Appealed From No. 6220-C of 1994. Common Pleas Court of the County of Luzerne. Judge PODCASY.
Before: Honorable Rochelle S. Friedman, Judge, Honorable Bonnie Brigance Leadbetter, Judge, Honorable Charles A. Lord, Senior Judge. Judge Leadbetter Dissents. Opinion BY Judge Friedman.
The opinion of the court was delivered by: Friedman
OPINION BY JUDGE FRIEDMAN
Ann Marie Valania (Licensee) appeals from an order of the Court of Common Pleas of Luzerne County (trial court) dismissing Licensee's appeal from a one-year suspension of her operating privileges imposed by the Pennsylvania Department of Transportation (DOT) pursuant to section 1547 of the Vehicle Code. *fn1 We reverse.

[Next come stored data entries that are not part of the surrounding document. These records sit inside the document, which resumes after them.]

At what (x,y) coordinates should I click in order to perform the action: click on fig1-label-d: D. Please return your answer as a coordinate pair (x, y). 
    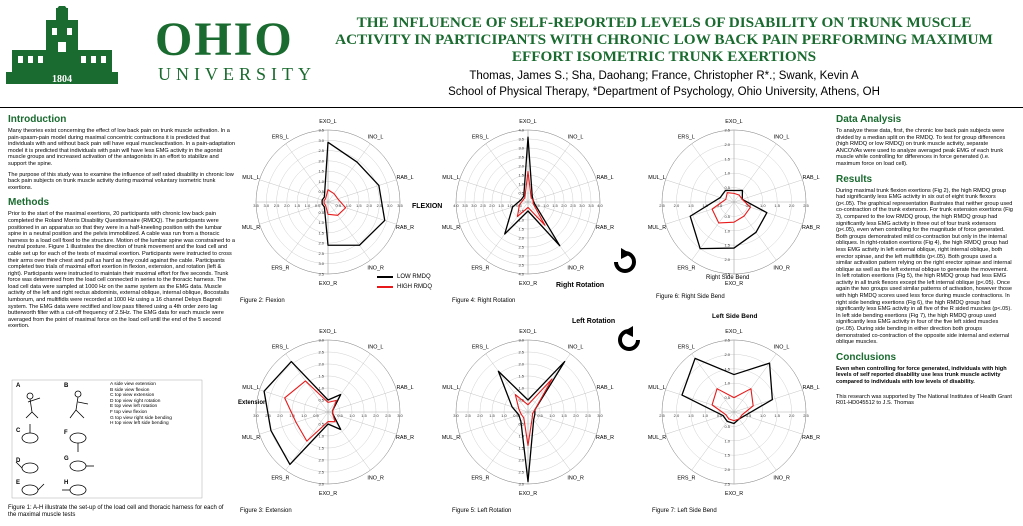
    Looking at the image, I should click on (18, 461).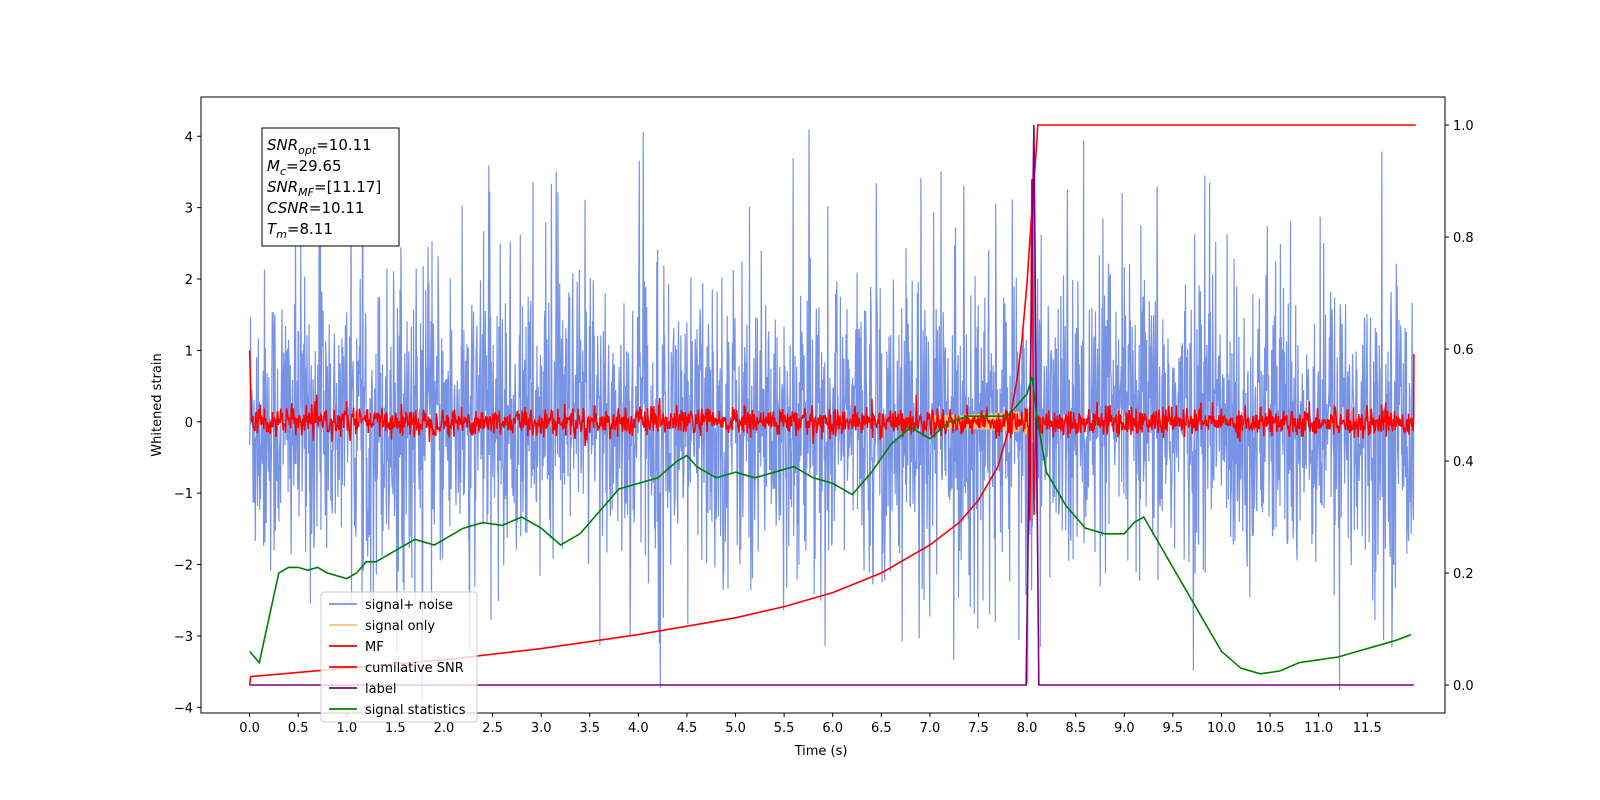 The width and height of the screenshot is (1600, 800). Describe the element at coordinates (298, 728) in the screenshot. I see `x-tick-label: 0.5` at that location. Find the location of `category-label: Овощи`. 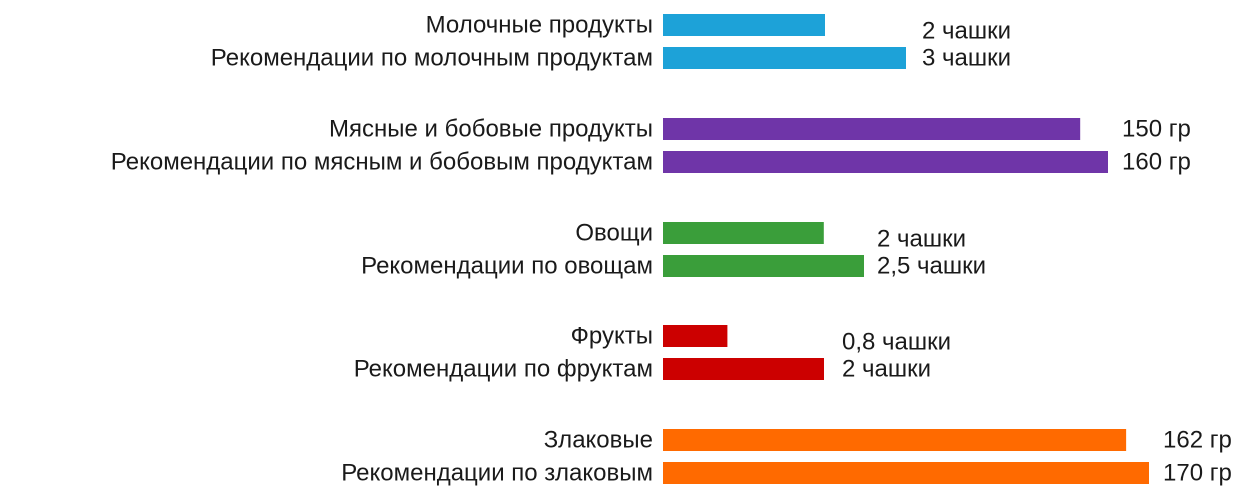

category-label: Овощи is located at coordinates (614, 234). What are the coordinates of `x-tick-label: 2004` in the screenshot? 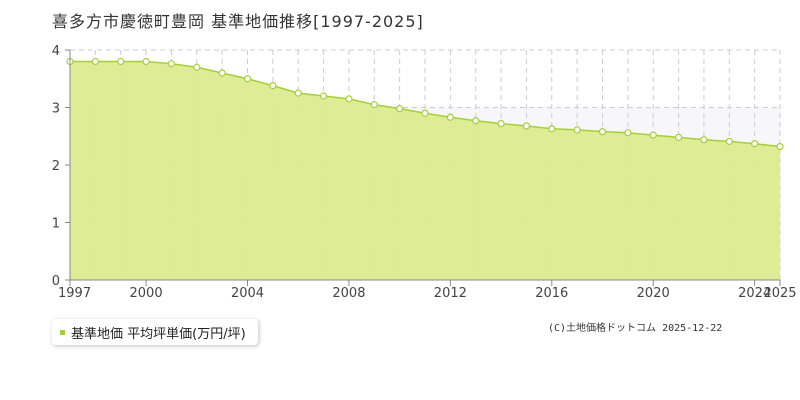 It's located at (248, 294).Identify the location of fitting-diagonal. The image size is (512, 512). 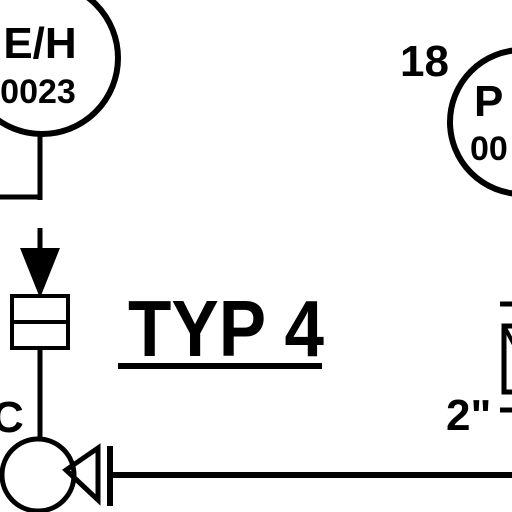
(507, 336).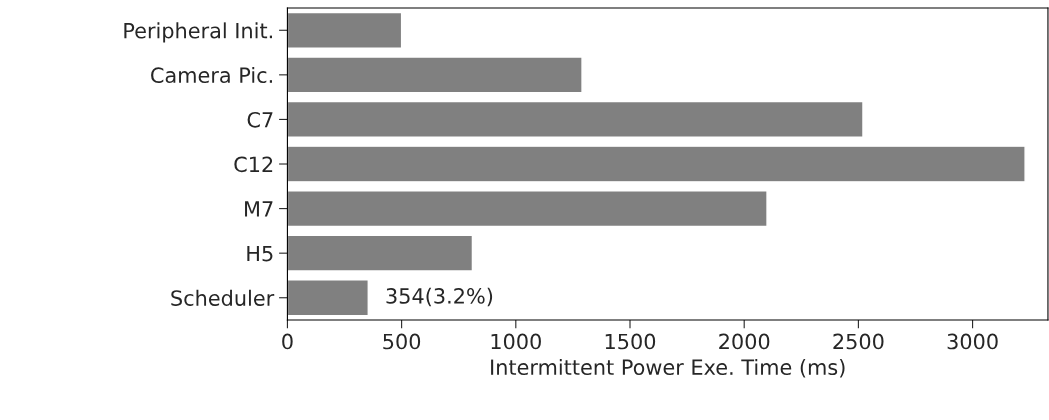 The image size is (1049, 420). Describe the element at coordinates (972, 342) in the screenshot. I see `x-tick-label: 3000` at that location.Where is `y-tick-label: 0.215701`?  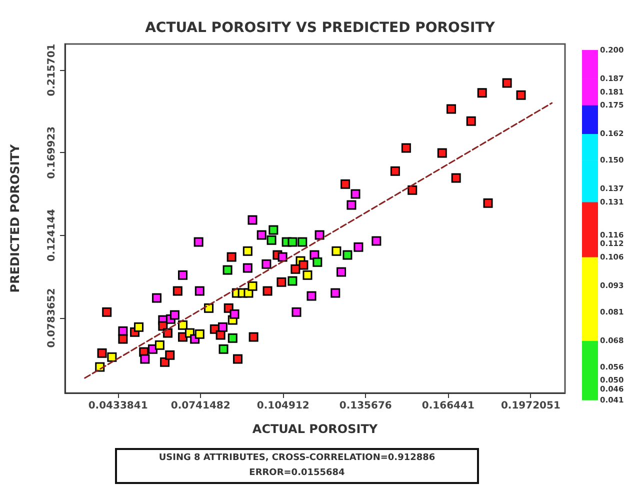
y-tick-label: 0.215701 is located at coordinates (52, 70).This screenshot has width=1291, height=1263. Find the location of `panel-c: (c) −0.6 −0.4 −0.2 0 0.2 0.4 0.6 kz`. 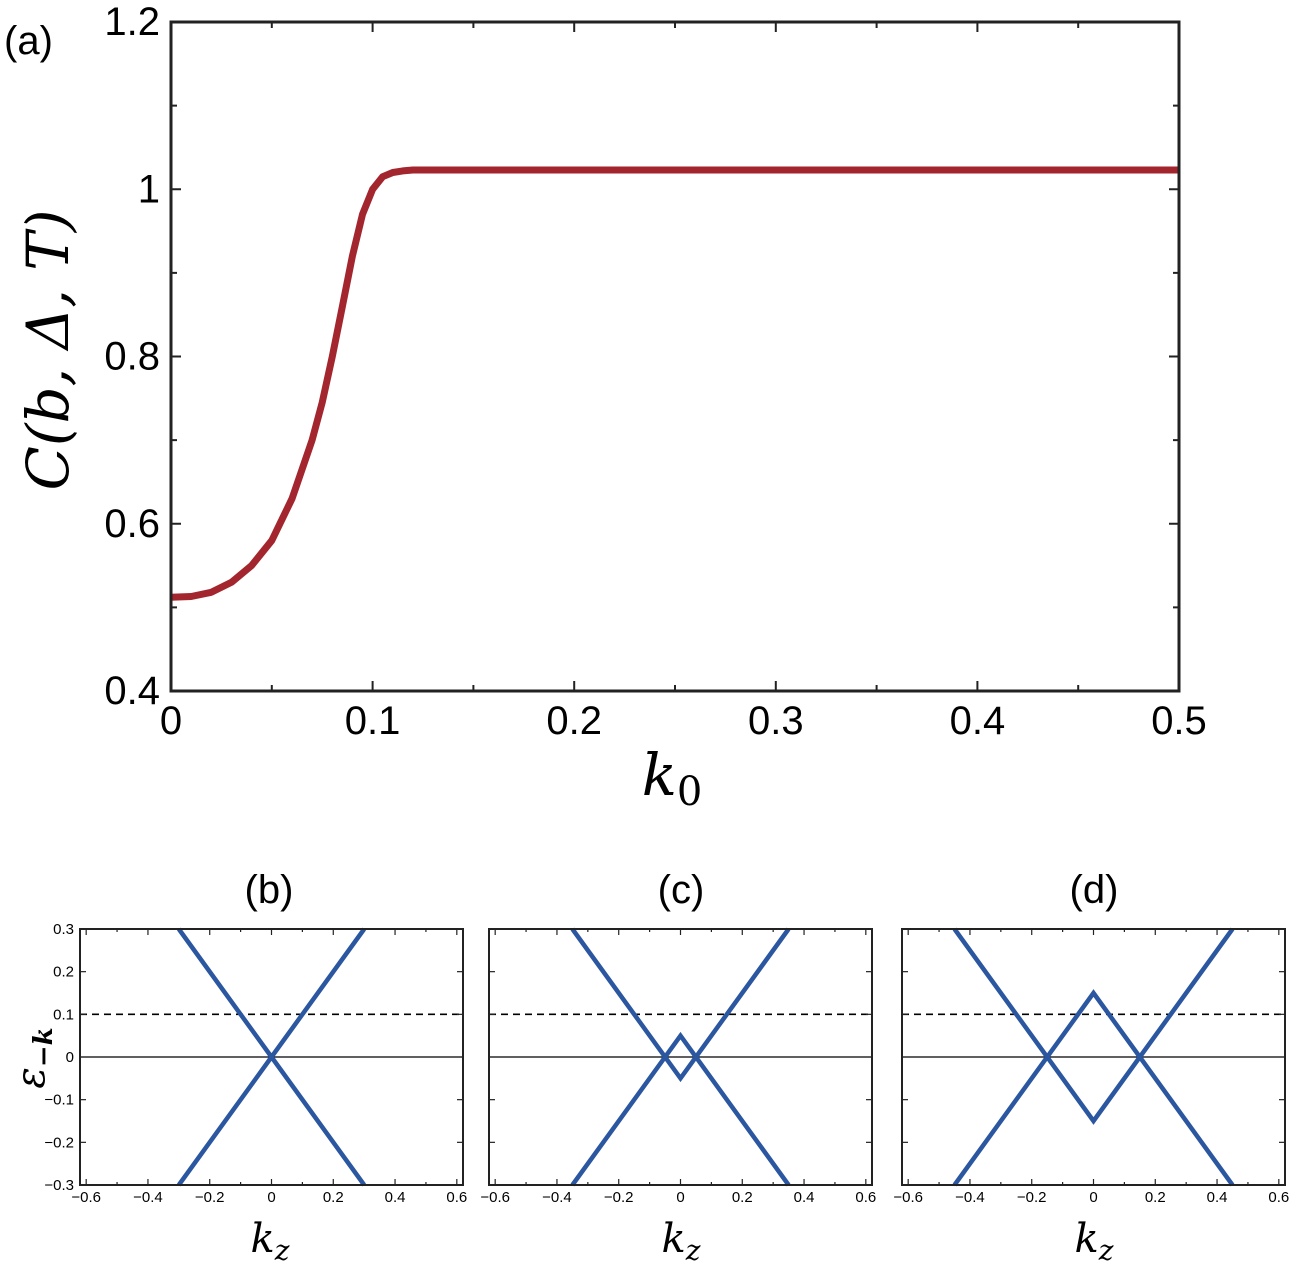

panel-c: (c) −0.6 −0.4 −0.2 0 0.2 0.4 0.6 kz is located at coordinates (678, 1066).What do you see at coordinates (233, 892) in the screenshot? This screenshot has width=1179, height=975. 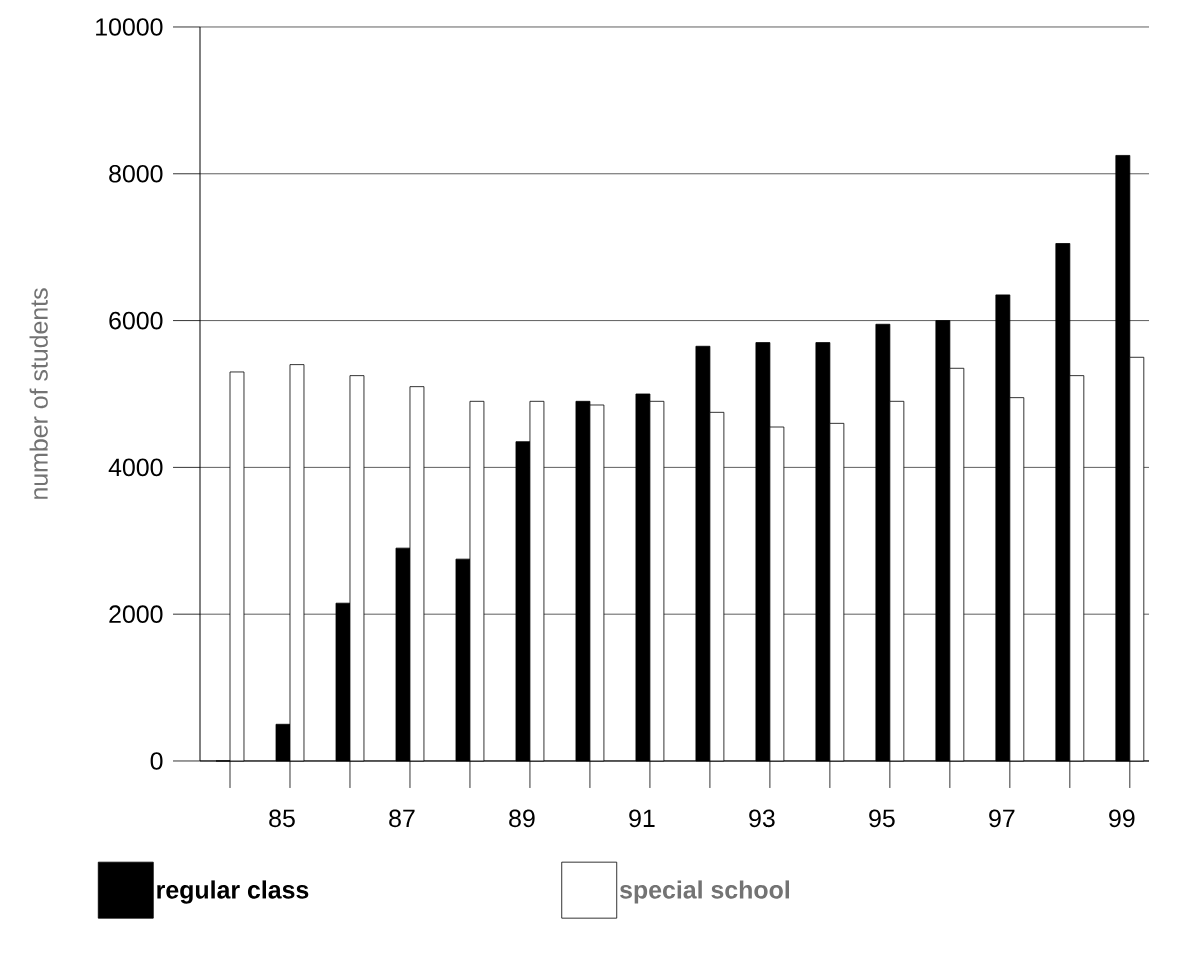 I see `legend-label: regular class` at bounding box center [233, 892].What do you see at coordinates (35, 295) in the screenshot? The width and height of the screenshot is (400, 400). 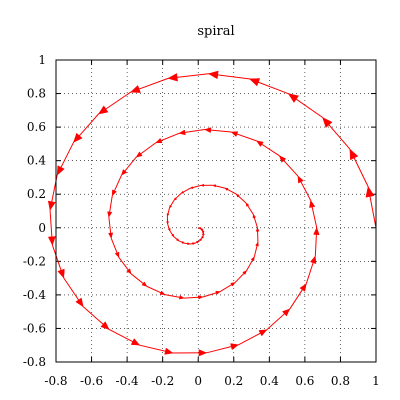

The trial court held a hearing on Licensee's statutory appeal. At the hearing, DOT's sole witness was Officer Athanios Mililios, a police officer for the City of Allentown. Based on the officer's testimony, the trial court found that, on September 17, 1994, Officer Mililios was on patrol and observed Licensee operating a vehicle in an erratic fashion; in fact, the vehicle almost struck him. The officer stopped the vehicle, spoke with Licensee and conducted a field test, which Licensee failed. Officer Mililios then arrested Licensee and transported her to police headquarters for chemical testing.
At headquarters, Licensee was placed in the custody of Officer Paul Wargo, the intoxilyzer operator. DOT presented a videotape of Officer Wargo testing Licensee. Officer Mililios testified that Licensee submitted to the chemical test prior to the videotaping but, in performing the test, Licensee provided "inconsistent breaths." *fn2
Based on the evidence presented, *fn3 the trial court concluded that Licensee refused to submit to chemical testing because she supplied "insufficient" breath samples. Thus, the trial court dismissed Licensee's appeal.
On appeal to this court, *fn4 Licensee argues that the trial court erred in dismissing her appeal based on its finding that Licensee provided "insufficient" breath samples. We agree. *fn5
In order to establish that a licensee provided insufficient breath samples, DOT must present as evidence either the testimony of the administering officer or the printout form from a properly calibrated breathalyzer machine indicating a "deficient sample." Pappas v. Department of Transportation, Bureau of Driver Licensing, 669 A.2d 504 (Pa. Commw. 1996); Department of Transportation, Bureau of Driver Licensing v. Lohner, 155 Pa. Commw. 185, 624 A.2d 792 (Pa. Commw. 1993). Here, the administering officer did not testify. Moreover, the printout form from the breathalyzer does not indicate that Licensee provided a "deficient sample." *fn6 (DOT's exh. 2.) Because there is no testimony or documentary evidence that Licensee supplied "insufficient" breath samples, which would constitute a refusal, we conclude that the trial court erred in basing its decision on such a finding. *fn7
DOT argues that this court should nevertheless affirm the trial court's opinion because Licensee's "inconsistent breaths" caused the test results to vary by more than 0.020%, which invalidates the test, and because Licensee refused to submit to further testing. First, we are not certain that Officer Mililios testified to "inconsistent breaths" rather than "inconsistent tests," as noted above. Moreover, DOT has presented no expert testimony to show that "inconsistent breaths" *fn8 cause an intoxilyzer device to produce test results which differ by more than 0.020%. In addition, DOT has cited no case law, nor have we found any, to support this contention. Thus, we decline to affirm the trial court on this basis.
Because there is no evidence here that either of the officers invalidated the test, took the intoxilyzer out of service and then asked Licensee to submit to another chemical test on a different intoxilyzer, we reverse.